Extract provided
Out of no where, Nana would explain, a wave of polio, “like the plague,” came to terrorize N.Y.C. in 1916 and it raged all summer and fall.

Until then, “What did we know from polio?” she would shrug.

Infantile Paralysis

Vintage illustration mother and baby

Infantile paralysis was almost unknown by most Americans and even doctors thought of it as a rare disease.

Everywhere, people, their faces gray with worry and fright, whispered in fear of this unknown, unseen villain that was crippling and destroying little children.

Gloomily she spelled it out: “Nobody had any idea of the cause and how to treat it was anyone’s guess.”

Day after day, as she described it, frightened mothers with suffering furrowed in their faces appeared carrying infants who were suddenly deathly sick, complaining that a daughter could no longer use an arm or a leg, a son could suddenly no longer hold his bottle.

“It broke your heart, it was so sad; who knew how contagious it was…..?”

At Baby Health stations mothers and children mingled together, the sick and the well and the sly virus spread even deeper into the community.

Soon, an all too familiar sight was the glow from a kerosene-lit kitchen window in the middle of the night where a worried mother was up with a sick child, a harried doctor, kit in hand, rubbing his sleepy eyes as he hurried to answer yet another night call.

Good Health…Knock on Wood

Vintage photo hospital workers polio epidemic 1916

Polio stricken child on his way to the hospital. many parents ignorant and frightened refused to part with their ill children.

Health Inspectors were dispatched to smoke out the enemy.

“They schlepped door to door but the disease was a regular speed demon and had beaten them by several days,” she would remember.

All over Brooklyn, the persistent pounding of doors by the city health inspectors became as dreaded and feared as that of the Big Bad Wolf, bearing words that choked the throat and chilled the heart.

Without so much as a warrant, health inspectors had the power to arrest families suspected of hiding an infected child.

To the poor families in crowded tenements it was the health inspector himself who became the villain, the Snidley Whiplash of his day.

Frantic fathers tried to barricade their door to keep out the authorities, until finally, as Nana described it, “like the Russian Cossacks,”  the police would arrive to tear the sick child away from a screaming mother, taking the child to a hospital where “these poor children were in enforced isolation for 2 whole months, with not even a visit from the parents allowed.”

Record extracts
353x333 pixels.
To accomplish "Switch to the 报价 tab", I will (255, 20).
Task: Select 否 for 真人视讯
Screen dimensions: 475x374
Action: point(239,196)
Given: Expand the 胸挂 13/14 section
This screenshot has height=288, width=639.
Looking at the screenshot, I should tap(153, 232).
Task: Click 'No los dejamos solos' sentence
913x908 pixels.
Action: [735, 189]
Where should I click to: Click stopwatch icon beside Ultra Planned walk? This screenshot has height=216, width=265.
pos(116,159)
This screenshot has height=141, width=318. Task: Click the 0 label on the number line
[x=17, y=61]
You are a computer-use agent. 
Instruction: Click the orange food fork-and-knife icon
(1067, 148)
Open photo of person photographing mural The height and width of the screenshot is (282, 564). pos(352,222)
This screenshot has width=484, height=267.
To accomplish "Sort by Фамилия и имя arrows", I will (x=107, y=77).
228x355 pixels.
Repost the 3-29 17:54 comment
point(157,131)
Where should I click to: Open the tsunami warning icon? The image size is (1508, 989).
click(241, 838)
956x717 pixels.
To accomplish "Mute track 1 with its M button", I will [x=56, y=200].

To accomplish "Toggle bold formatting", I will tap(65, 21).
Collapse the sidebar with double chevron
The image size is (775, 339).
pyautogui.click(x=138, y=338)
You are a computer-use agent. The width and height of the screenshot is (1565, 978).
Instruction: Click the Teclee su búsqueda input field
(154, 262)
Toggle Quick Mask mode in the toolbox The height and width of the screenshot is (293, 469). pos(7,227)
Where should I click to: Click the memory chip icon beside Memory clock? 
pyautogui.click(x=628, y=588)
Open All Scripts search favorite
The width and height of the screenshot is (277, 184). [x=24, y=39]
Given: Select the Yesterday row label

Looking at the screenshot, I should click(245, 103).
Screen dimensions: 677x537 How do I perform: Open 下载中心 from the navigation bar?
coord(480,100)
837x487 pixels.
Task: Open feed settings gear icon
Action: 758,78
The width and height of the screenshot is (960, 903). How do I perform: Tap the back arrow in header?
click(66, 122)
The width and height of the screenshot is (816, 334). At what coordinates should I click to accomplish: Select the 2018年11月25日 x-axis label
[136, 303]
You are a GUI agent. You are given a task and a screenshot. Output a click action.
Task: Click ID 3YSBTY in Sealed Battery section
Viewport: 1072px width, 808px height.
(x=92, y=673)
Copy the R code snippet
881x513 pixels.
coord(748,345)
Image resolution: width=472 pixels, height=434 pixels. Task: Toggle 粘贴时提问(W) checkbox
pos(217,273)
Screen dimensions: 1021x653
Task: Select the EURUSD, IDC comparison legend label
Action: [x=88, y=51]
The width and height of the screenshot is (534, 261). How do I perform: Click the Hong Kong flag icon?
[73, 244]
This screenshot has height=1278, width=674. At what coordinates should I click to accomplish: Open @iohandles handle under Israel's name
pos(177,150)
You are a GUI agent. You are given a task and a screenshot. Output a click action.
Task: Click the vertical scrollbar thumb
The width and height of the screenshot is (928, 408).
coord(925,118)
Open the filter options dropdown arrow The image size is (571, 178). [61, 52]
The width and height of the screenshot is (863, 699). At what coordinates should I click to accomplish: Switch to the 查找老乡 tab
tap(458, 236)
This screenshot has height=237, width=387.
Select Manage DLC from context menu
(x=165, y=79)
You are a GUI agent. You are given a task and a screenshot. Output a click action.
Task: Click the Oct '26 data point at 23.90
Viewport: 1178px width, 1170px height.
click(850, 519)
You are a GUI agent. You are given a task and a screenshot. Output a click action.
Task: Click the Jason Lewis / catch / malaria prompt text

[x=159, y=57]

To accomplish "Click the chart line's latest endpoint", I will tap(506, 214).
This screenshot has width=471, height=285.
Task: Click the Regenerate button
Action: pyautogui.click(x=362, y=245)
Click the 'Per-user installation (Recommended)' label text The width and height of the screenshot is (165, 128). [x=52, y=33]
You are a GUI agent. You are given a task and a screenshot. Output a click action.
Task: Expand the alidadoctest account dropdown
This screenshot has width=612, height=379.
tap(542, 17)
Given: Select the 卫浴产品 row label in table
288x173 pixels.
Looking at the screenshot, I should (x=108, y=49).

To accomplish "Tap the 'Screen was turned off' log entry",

List of tasks
(A) Repeat the passage from the account of the 1916 polio epidemic between "Soon, an all" and "their ill children.", inclusive.
(B) Carry on the account of the 1916 polio epidemic, starting after its last sentence.

Results of the exercise
(A)
Soon, an all too familiar sight was the glow from a kerosene-lit kitchen window in the middle of the night where a worried mother was up with a sick child, a harried doctor, kit in hand, rubbing his sleepy eyes as he hurried to answer yet another night call.

Good Health…Knock on Wood

Vintage photo hospital workers polio epidemic 1916

Polio stricken child on his way to the hospital. many parents ignorant and frightened refused to part with their ill children.

(B)
The Big Bad Wolf

Desperate, Mothers tried scaring their children  likening this unseen enemy to the crafty wolf in the story books, warning them not to leave the house “for if this wolf gets in, he’ll gobble you up, bones and all.”

“Worried parents, frightened their child would be taken away to a city hospital, where-everyone-knew-you-died, locked their terrified children in the house, in the dark, with the windows shut, making the rooms as hot as ovens, shvitzing like a Turkish bath” explained my grandmother.

The same refrain, in a variety of tongues and accents, could be heard all over: “A free country?” they bitterly asked. “What’s so free about it when the law grabs a child from its own mother and forces you to endanger their lives to go to a hospital?”

All day, all night the air was pierced by the shrill clang of the ambulances, co-mingling with the plaintiff wails of heartbroken mothers keening loudly as if wailing for the dead…which often they were.

Empty Classrooms

vintage cartoon 1916

Vintage cartoon appearing in Life Magazine 1916

Soon there were empty seats in the classrooms.

Fears of the epidemic would fill the rooms with the strong penetrating, aroma of garlic or camphor balls in hopes of warding off the disease.

“Rumors, mostly bubemeisers, of remedies and cures spread from building to building as quickly as the disease itself. Suddenly everyone was a maven when it came to a cure,” she said.

Like so many thousands of frightened mothers as steeped in superstition as they were skilled at sewing, my Great-Grandmother carefully stitched up little cloth bags and filled them with 5 cent cakes of gum camphor to tie around the necks of her children, since the rumor was this would prevent polio.

Forget Coppertone, to Nana Sadie the peculiar odor of camphor would always conjure up summer for her.

“Each night my mother said a prayer for all the little ones that had been taken away,” she  remembered. Her mother kept refilling the camphor bags to ward off the disease even though she began to have little faith in them, but, as Nana recalled,  “she would always say, ‘My children. In perfect health, kayn aynhoreh’”.

“So day in and day out,” Nana recalled, “even if we were unhappy about it, we wore these stinky little bags next to our skins, dangling from a string around our necks that bounced up and down whenever we moved.”

Weeks passed as the plague and panic continued to mount.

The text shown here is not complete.